03:24:39 INFO router: updated default interface wlp2s0, index 3
03:24:39 DEBUG outbound/wireguard[warp]: routine: receive incoming receive - stopped
03:24:39 DEBUG outbound/wireguard[warp]: udp bind has been updated
03:24:39 DEBUG outbound/wireguard[warp]: routine: receive incoming receive - started
03:24:39 INFO outbound/vmess[proxy-1]: outbound packet connection to 162.159.192.1:2408
03:25:03 DEBUG outbound/wireguard[warp]: peer(bmXO…fgyo) - sending handshake initiation
03:25:03 DEBUG outbound/wireguard[warp]: peer(bmXO…fgyo) - received handshake response
03:25:03 DEBUG outbound/wireguard[warp]: peer(bmXO…fgyo) - sending keepalive packet
03:25:20 DEBUG outbound/wireguard[warp]: peer(bmXO…fgyo) - retrying handshake because we stopped hearing back after 15 seconds
03:25:20 DEBUG outbound/wireguard[warp]: peer(bmXO…fgyo) - sending handshake initiation
03:25:20 DEBUG outbound/wireguard[warp]: peer(bmXO…fgyo) - received handshake response
03:25:20 DEBUG outbound/wireguard[warp]: peer(bmXO…fgyo) - sending keepalive packet
03:25:21 INFO router: updated default interface eth0, index 2
03:25:21 DEBUG outbound/wireguard[warp]: routine: receive incoming receive - stopped
03:25:21 DEBUG outbound/wireguard[warp]: udp bind has been updated
03:25:21 DEBUG outbound/wireguard[warp]: routine: receive incoming receive - started
03:25:21 INFO outbound/vmess[proxy-1]: outbound packet connection to 162.159.192.1:2408
03:25:36 DEBUG outbound/wireguard[warp]: peer(bmXO…fgyo) - sending keepalive packet
03:25:37 INFO router: updated default interface wlp2s0, index 3
03:25:37 DEBUG outbound/wireguard[warp]: routine: receive incoming receive - stopped
03:25:37 DEBUG outbound/wireguard[warp]: udp bind has been updated
03:25:37 DEBUG outbound/wireguard[warp]: routine: receive incoming receive - started
03:25:37 INFO outbound/vmess[proxy-1]: outbound packet connection to 162.159.192.1:2408
Dr4tez commented 6 months ago

On versions 1.8.10 - 1.10.0-alfa.6 the application interface stops responding to actions with it after switching from wifi to mobile Internet if the configuration has active wireguard outbounds without "gso": true. Android 14, arm64-v8a. Upd. On version 1.10.0-alfa.7 the above bug completely disappeared. Thanks and glory to the developer!

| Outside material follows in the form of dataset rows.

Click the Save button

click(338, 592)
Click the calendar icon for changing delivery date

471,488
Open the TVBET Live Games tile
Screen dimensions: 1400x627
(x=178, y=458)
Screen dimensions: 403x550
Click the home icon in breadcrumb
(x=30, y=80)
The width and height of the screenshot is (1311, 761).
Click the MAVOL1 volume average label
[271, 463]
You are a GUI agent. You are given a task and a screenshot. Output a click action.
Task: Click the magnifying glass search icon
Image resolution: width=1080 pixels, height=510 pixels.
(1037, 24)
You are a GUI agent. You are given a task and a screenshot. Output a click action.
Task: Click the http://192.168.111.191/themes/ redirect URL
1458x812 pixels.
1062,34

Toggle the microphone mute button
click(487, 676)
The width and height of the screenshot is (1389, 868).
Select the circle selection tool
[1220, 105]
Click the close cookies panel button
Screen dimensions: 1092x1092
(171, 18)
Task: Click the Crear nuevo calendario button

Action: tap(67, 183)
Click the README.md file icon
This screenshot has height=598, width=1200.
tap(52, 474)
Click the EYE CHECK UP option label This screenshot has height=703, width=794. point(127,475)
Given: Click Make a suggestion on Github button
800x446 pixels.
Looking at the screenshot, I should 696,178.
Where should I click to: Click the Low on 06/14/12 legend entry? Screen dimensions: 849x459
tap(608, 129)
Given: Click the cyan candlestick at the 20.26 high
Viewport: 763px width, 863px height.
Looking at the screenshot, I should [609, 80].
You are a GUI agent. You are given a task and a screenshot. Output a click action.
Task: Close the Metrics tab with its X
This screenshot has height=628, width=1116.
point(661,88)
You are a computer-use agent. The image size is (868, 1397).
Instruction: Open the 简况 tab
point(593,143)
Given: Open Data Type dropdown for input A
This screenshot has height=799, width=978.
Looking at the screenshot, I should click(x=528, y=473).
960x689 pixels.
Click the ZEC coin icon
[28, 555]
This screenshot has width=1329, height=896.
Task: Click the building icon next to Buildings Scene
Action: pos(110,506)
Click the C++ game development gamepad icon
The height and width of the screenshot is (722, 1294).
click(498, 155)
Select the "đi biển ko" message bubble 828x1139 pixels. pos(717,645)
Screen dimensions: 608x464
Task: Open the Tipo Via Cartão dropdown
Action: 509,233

Dondrejohnson5 commented 5 months ago

Thanks for those tips man; "gso": true really does work for me! Gosh I've had this problem with sing-box forever ago and always wondered if it was just me

github-actions[bot] commented 1 month ago

This issue is stale because it has been open 60 days with no activity. Remove stale label or comment or this will be closed in 5 days

hellodword commented 1 month ago

I think this issue hasn't been fully resolved, as it still happens occasionally. I've tried to reproduce it, but it's quite challenging.

@nekohasekai Please keep this issue open.